● **ASSIGNMENT**
Look through the data below and return each line where "computer" appears.

*-*-*

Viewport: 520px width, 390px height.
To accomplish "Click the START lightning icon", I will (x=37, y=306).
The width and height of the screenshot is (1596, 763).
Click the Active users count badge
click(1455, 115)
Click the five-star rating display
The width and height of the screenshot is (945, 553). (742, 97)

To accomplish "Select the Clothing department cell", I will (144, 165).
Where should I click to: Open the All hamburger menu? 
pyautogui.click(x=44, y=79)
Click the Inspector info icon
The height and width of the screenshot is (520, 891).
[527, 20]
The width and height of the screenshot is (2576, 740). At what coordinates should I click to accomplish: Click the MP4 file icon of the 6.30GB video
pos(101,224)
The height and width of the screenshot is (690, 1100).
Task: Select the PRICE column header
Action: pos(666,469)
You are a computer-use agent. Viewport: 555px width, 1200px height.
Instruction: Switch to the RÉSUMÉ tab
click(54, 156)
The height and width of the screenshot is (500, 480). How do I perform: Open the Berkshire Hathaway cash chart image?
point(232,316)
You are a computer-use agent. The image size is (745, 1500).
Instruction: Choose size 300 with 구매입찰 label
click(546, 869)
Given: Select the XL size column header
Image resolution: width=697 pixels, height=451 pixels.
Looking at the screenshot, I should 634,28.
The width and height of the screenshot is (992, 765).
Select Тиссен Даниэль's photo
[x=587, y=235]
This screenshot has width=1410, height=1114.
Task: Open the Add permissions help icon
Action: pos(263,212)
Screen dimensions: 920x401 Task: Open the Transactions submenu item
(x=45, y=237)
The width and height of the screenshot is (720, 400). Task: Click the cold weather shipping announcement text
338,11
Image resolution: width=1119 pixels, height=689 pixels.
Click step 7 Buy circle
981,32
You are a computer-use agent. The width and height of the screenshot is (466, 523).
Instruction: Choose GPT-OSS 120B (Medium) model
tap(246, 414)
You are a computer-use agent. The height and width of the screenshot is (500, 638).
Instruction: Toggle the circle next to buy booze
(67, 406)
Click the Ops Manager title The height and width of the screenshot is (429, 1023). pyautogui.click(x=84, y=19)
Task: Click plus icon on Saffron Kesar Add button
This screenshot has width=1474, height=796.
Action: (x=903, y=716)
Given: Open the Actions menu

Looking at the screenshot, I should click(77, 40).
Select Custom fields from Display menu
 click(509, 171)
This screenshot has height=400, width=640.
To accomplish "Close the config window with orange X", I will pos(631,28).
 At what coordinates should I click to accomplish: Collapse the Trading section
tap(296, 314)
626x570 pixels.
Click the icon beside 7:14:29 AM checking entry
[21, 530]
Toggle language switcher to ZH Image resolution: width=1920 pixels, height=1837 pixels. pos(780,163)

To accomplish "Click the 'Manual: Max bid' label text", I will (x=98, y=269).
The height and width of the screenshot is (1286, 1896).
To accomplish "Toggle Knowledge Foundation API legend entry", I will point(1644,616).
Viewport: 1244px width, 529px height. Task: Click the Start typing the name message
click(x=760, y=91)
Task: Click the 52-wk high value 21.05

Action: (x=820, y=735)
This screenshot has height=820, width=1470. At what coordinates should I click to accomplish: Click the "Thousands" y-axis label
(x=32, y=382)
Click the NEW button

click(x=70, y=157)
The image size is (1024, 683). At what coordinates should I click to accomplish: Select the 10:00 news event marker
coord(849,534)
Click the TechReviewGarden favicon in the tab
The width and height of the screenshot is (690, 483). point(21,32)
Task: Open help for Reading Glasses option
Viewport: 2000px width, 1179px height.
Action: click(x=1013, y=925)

*-*-*

● **RESULT**
You are a computer-use agent. Viewport: 555px width, 1200px height.
You are a computer-use agent. The image size is (745, 1500).
You are a computer-use agent. The width and height of the screenshot is (466, 523).
You are a computer-use agent. The height and width of the screenshot is (500, 638).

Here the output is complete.